My students turn in something almost every day, even if it's just +/- stuff for homework. Staple it, I say. I won't even take it if it's not stapled. That's the RULE. I've given up almost everywhere else. I've let the heathens in through every opening otherwise, but not on this. The world's gone mad, the economy is in shambles, overpopulation, drought, mad cow, Lyme disease, whatever. But you turn in something to me, and it has to be stapled.

So, Jeremy, sweet Jeremy, who's been in my class for 6 weeks now, hands me 20 sheets of rough drafts, notes, graphs, worksheets, etc. as I'm leaving class. I'm late. He's missed most of class because he was getting his stuff together. He catches me at the classroom door and follows along with his excuses while I go down the stairs.

He pulls out the unruly sheaf of papers at the front door. He proffers them. I can see they're fluttering in the breeze, no staple, no nothing. 20 loose sheets of paper that account for about 15% of his grade for the term.
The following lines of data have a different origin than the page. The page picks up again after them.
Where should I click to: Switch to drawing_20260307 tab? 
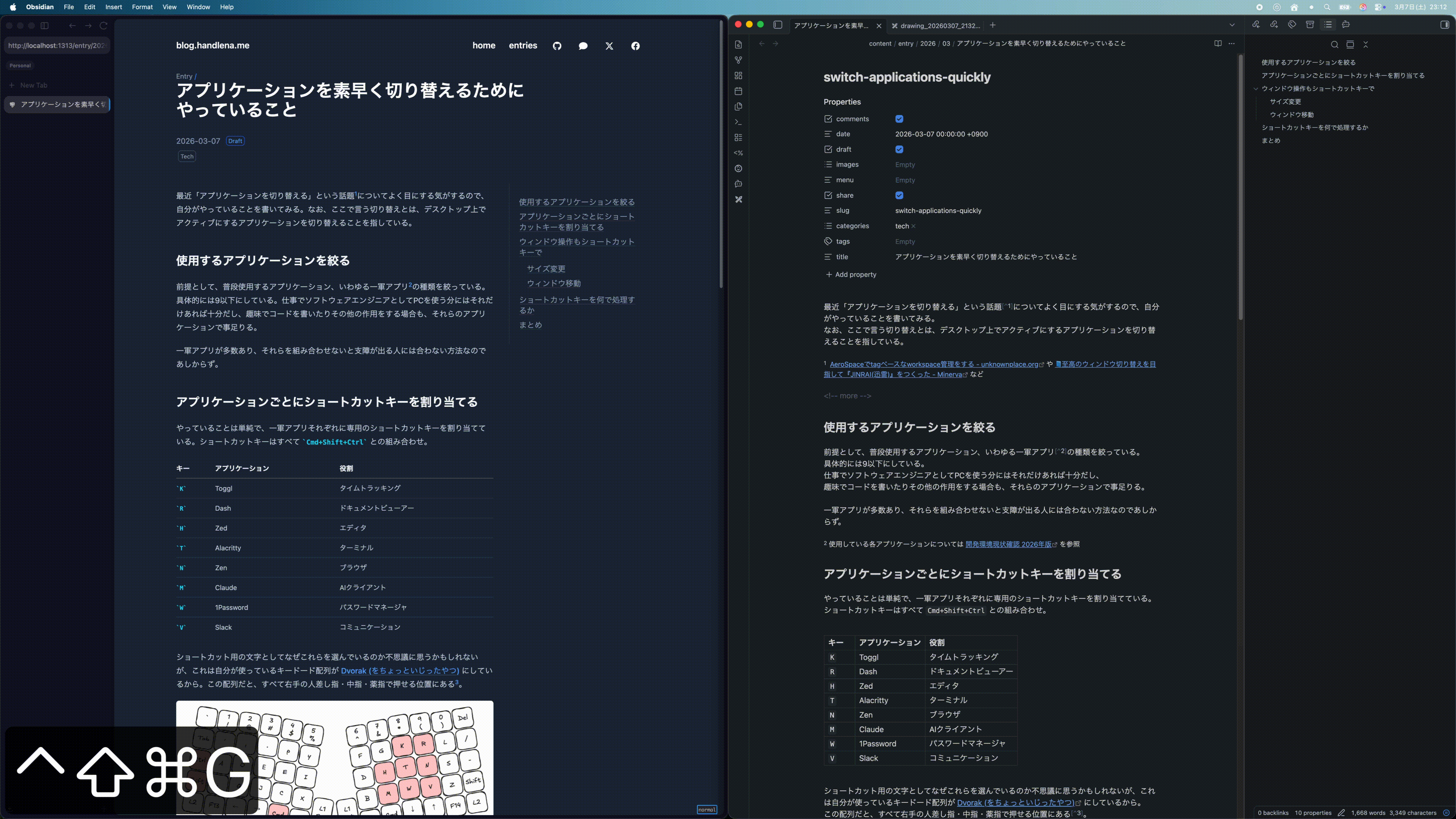(939, 26)
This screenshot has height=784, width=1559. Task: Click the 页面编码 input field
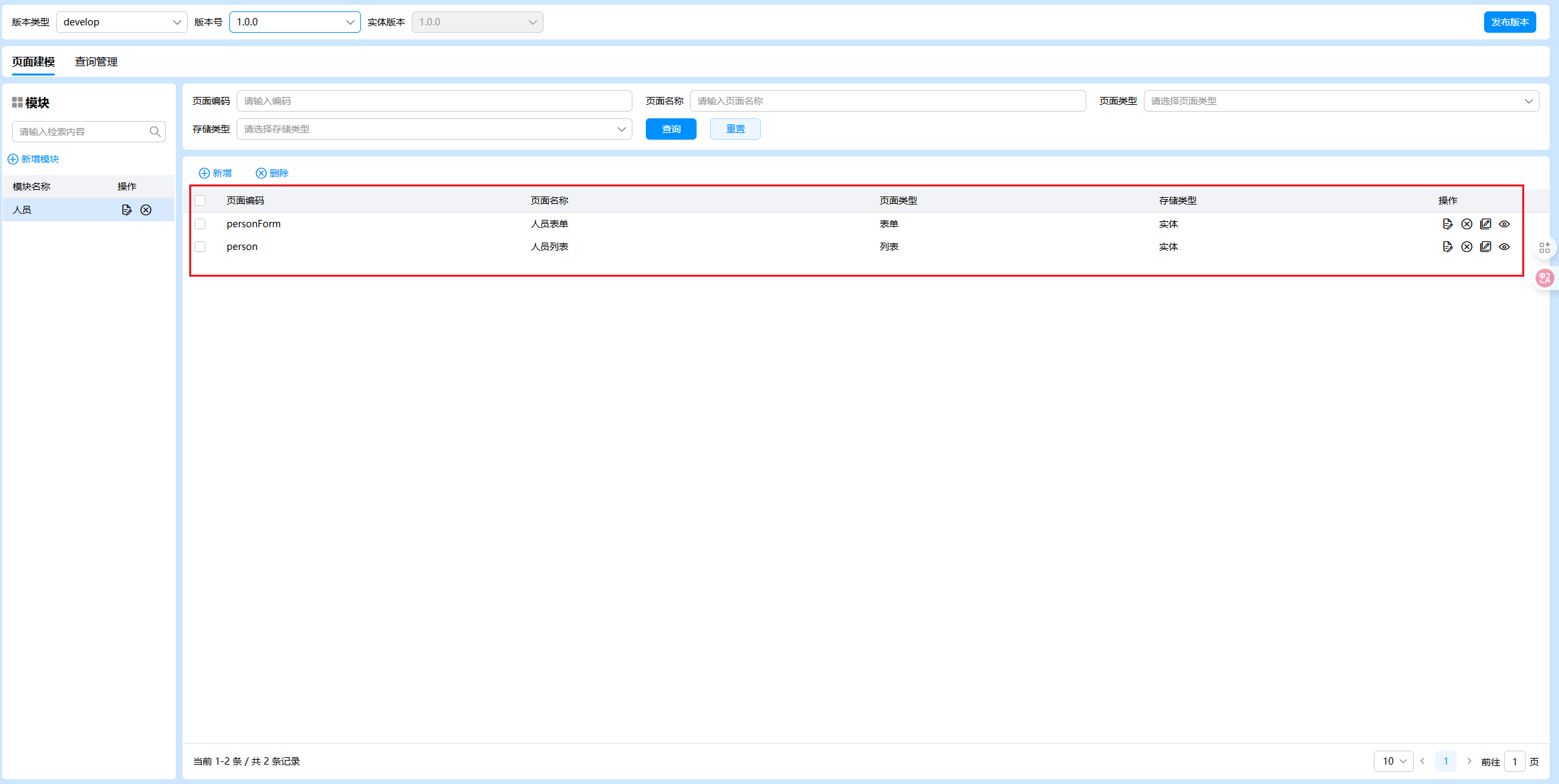(434, 101)
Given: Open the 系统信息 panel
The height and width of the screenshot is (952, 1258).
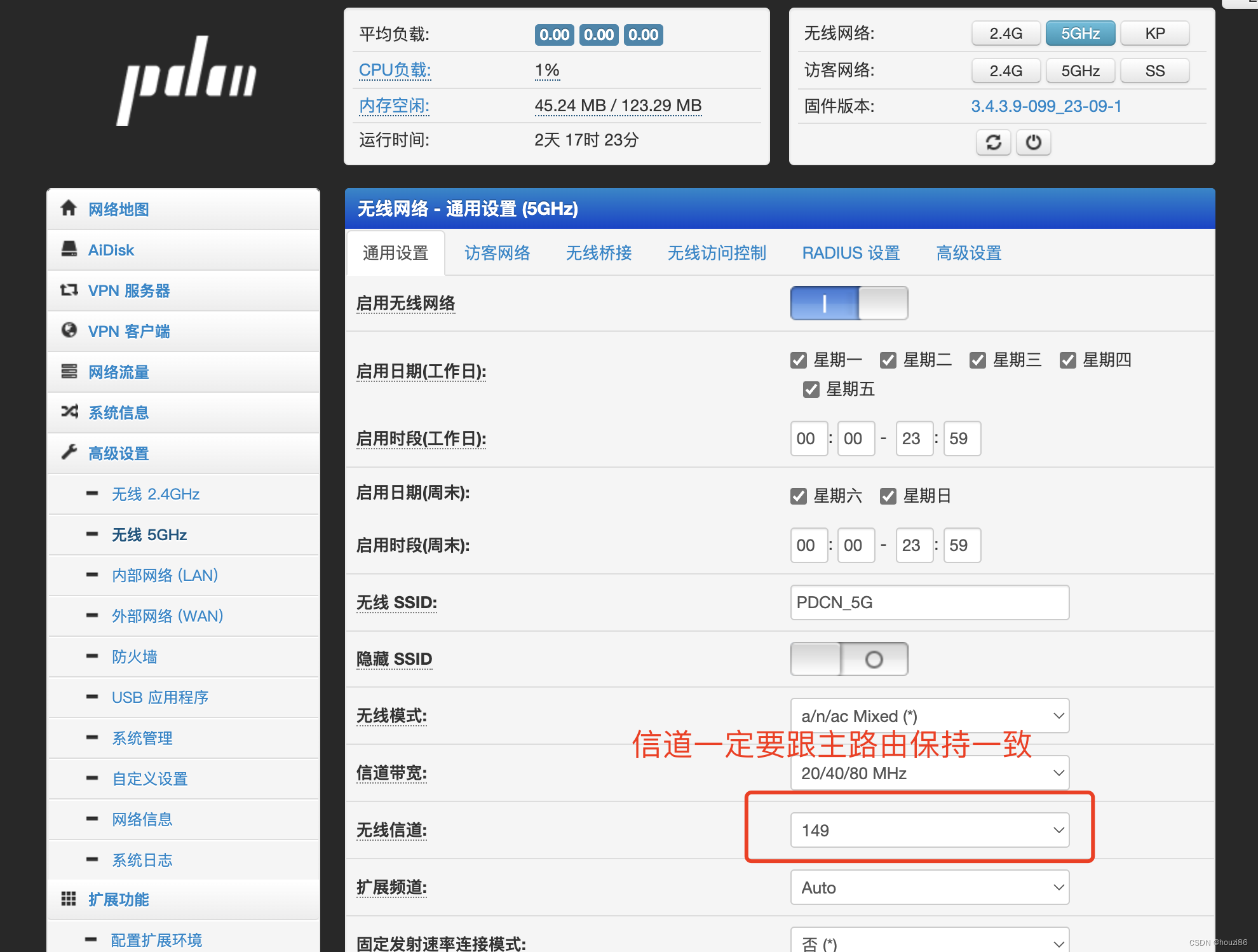Looking at the screenshot, I should click(x=118, y=412).
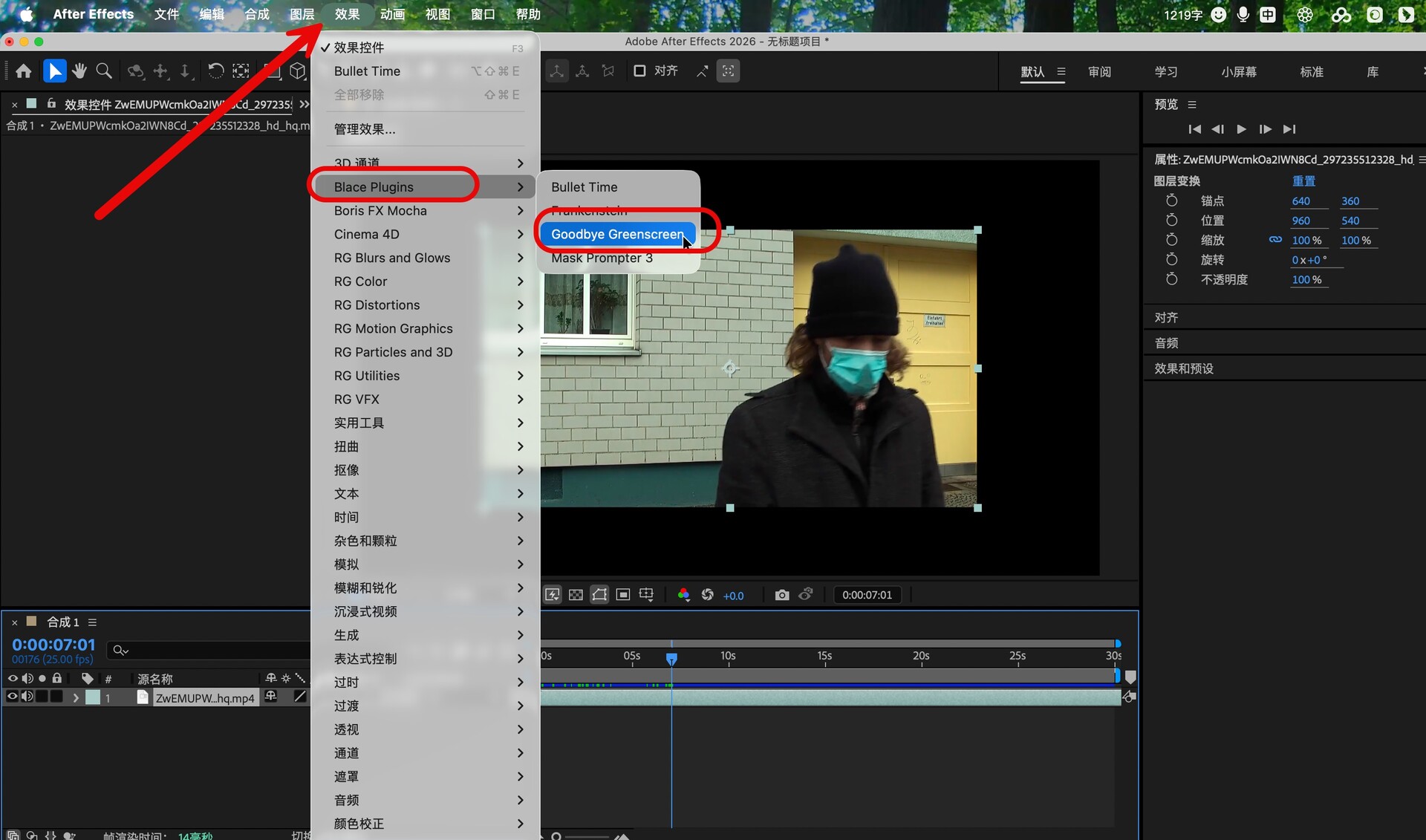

"Stapled?" I say, gulping.

"Uh, couldn't find one," he says, and then he plops them in my hand.

He starts down the stairs, and I stare at the stack of papers. A boy coming up bumps me, and just then a breeze swoops across. Jeremy's papers go everywhere. Fluttering. It's October leaves. They fly and spin and shoot across my field of vision.

Then I see Jeremy at the bottom of the stairs. His mouth is open. He's starting to laugh. "I turned them IN," he says. "You took them. It's your problem NOW..." And he starts into a jog, away from me, across the quad, while his papers still fly free.